→ **RECORDS FOR THE EXERCISE**
==*==

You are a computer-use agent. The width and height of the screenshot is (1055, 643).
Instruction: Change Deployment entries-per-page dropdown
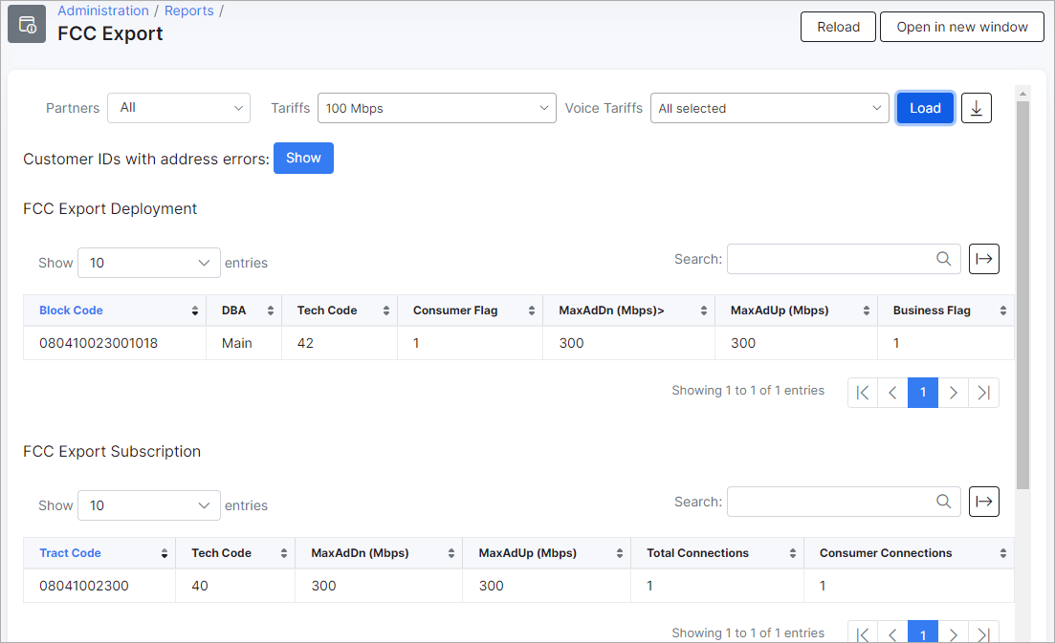[x=148, y=263]
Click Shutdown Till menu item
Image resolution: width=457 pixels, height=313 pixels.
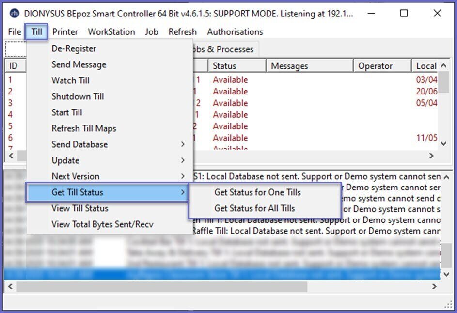click(78, 96)
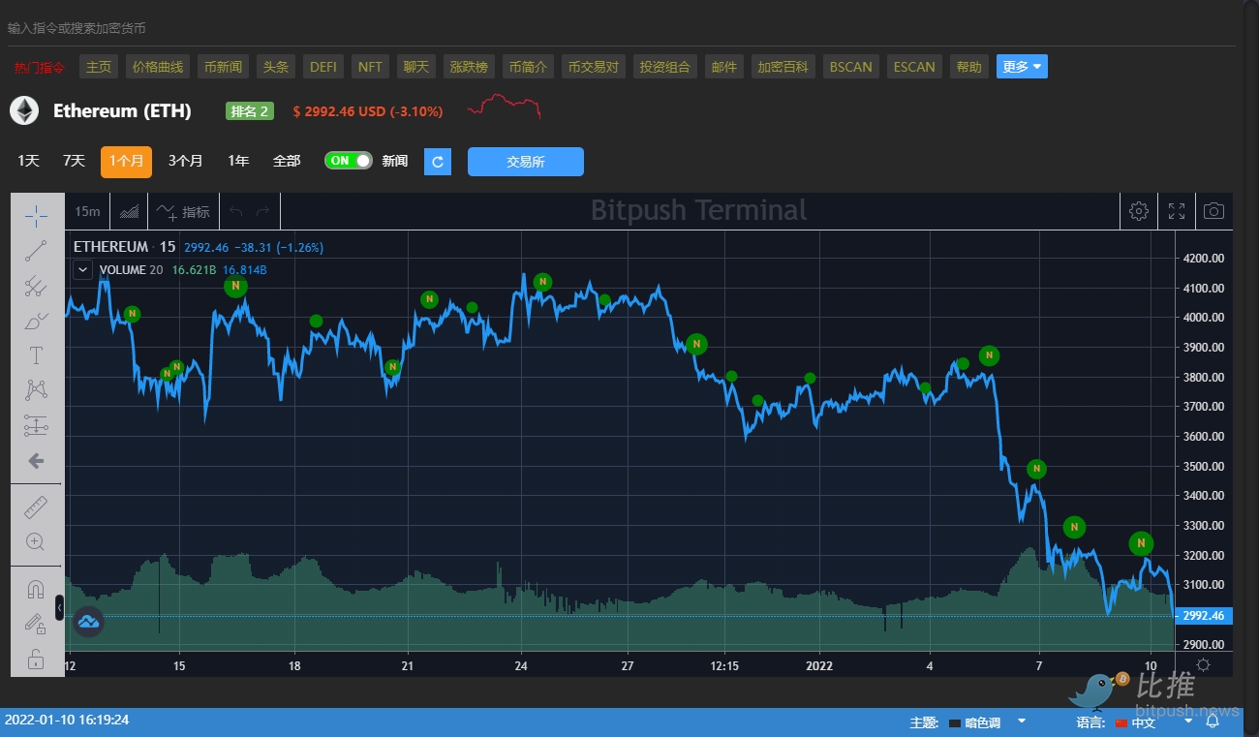
Task: Select the crosshair cursor tool
Action: click(x=36, y=215)
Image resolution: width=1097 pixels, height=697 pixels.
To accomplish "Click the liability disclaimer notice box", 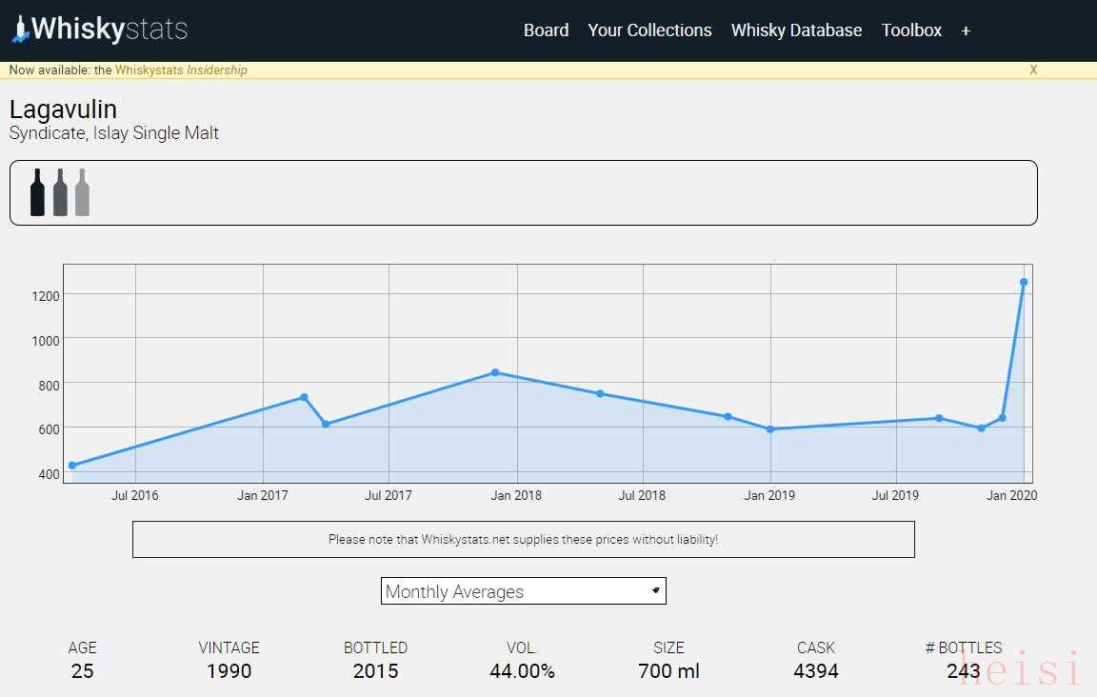I will tap(523, 539).
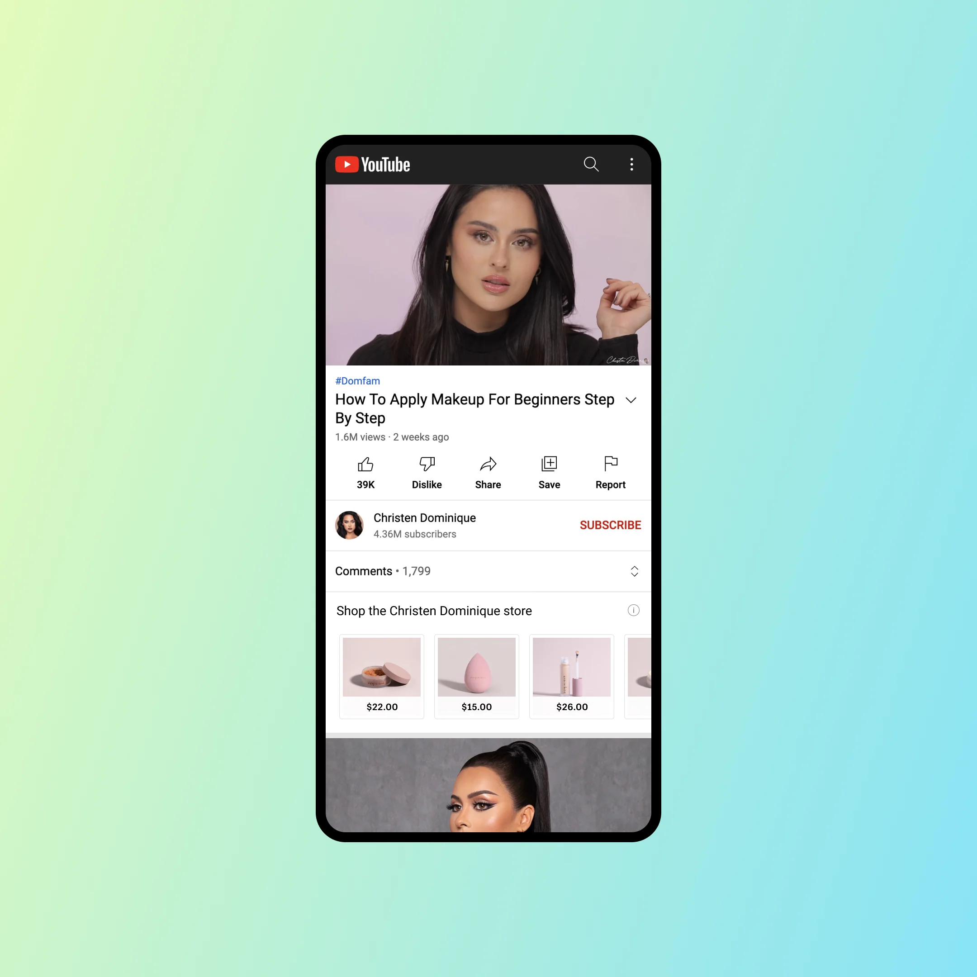The width and height of the screenshot is (977, 977).
Task: Expand the Comments section
Action: click(x=634, y=571)
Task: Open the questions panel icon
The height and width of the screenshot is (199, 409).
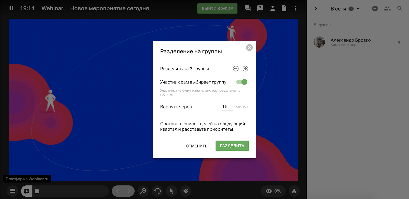Action: tap(260, 8)
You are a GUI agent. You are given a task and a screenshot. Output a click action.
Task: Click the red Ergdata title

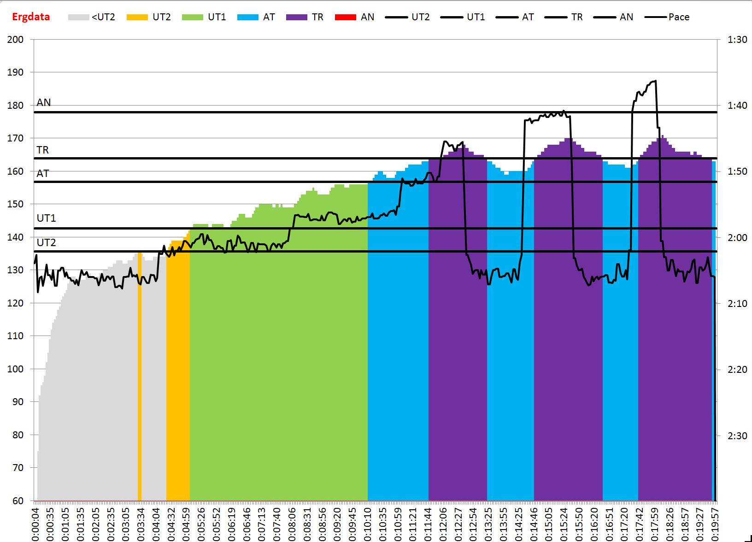click(31, 17)

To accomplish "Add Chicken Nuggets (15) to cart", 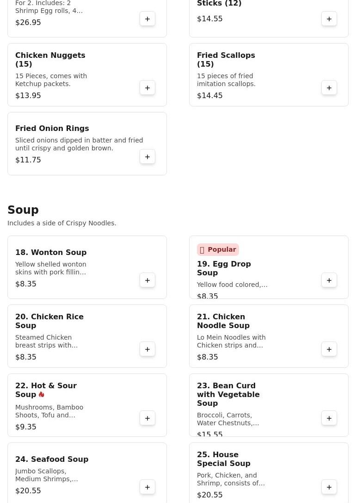I will (x=147, y=88).
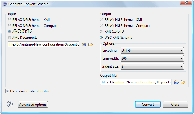194x114 pixels.
Task: Click blue folder browse icon beside Output file
Action: click(x=176, y=82)
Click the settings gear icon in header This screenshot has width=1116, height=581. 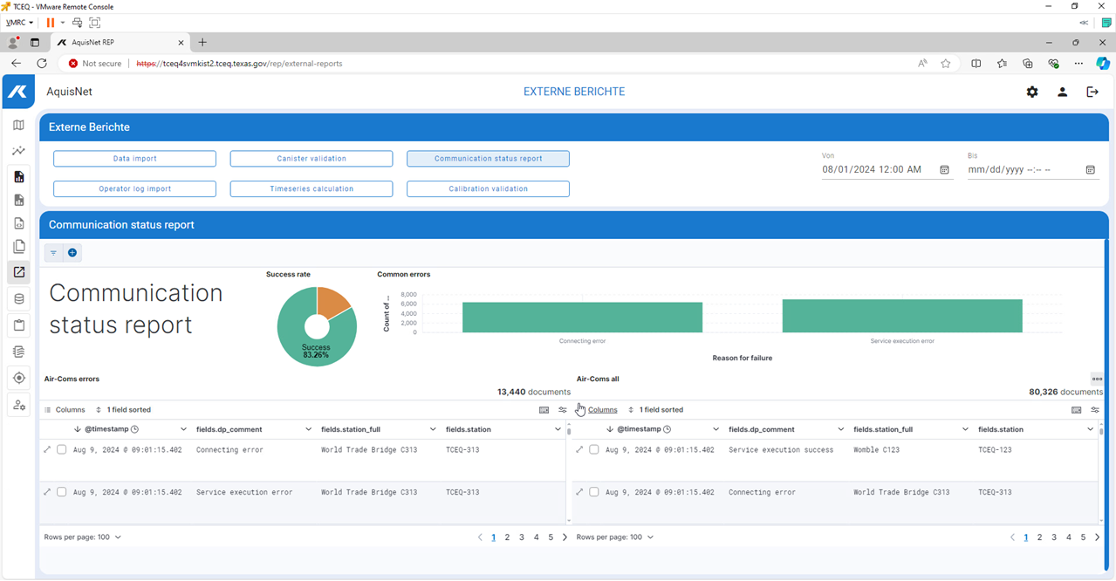pyautogui.click(x=1032, y=92)
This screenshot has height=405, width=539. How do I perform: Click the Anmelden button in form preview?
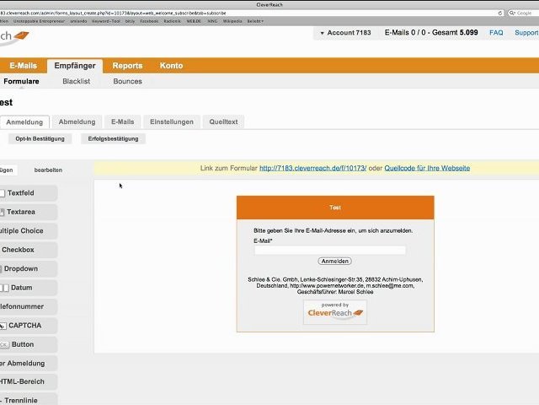(335, 261)
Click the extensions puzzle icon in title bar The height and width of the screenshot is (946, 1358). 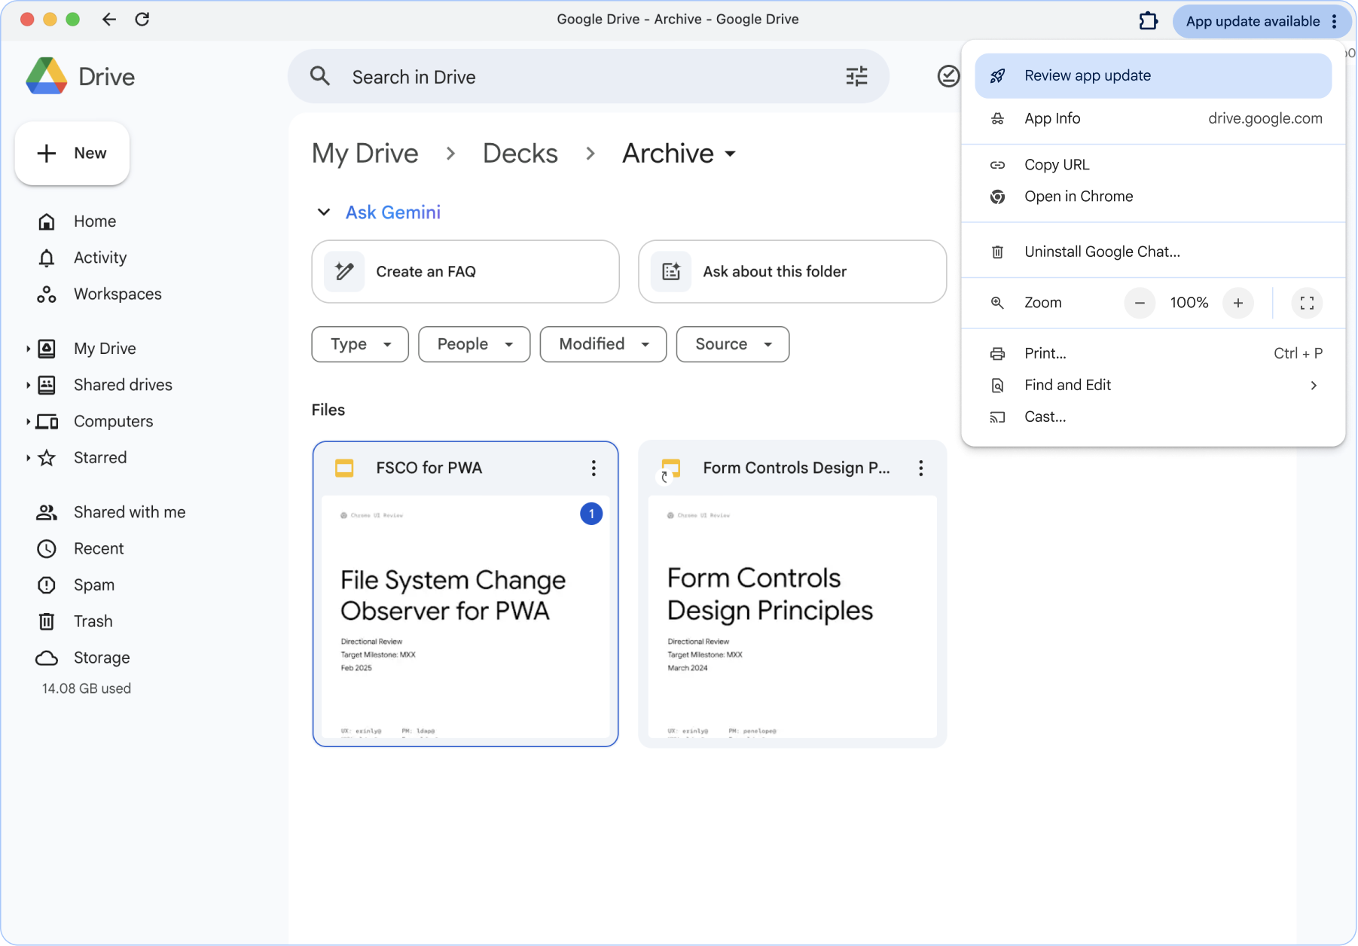click(x=1148, y=21)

==*==

→ **REQUIRED ACTION**
Please report only the number of lines above that include "agent".

→ **REPLY**
2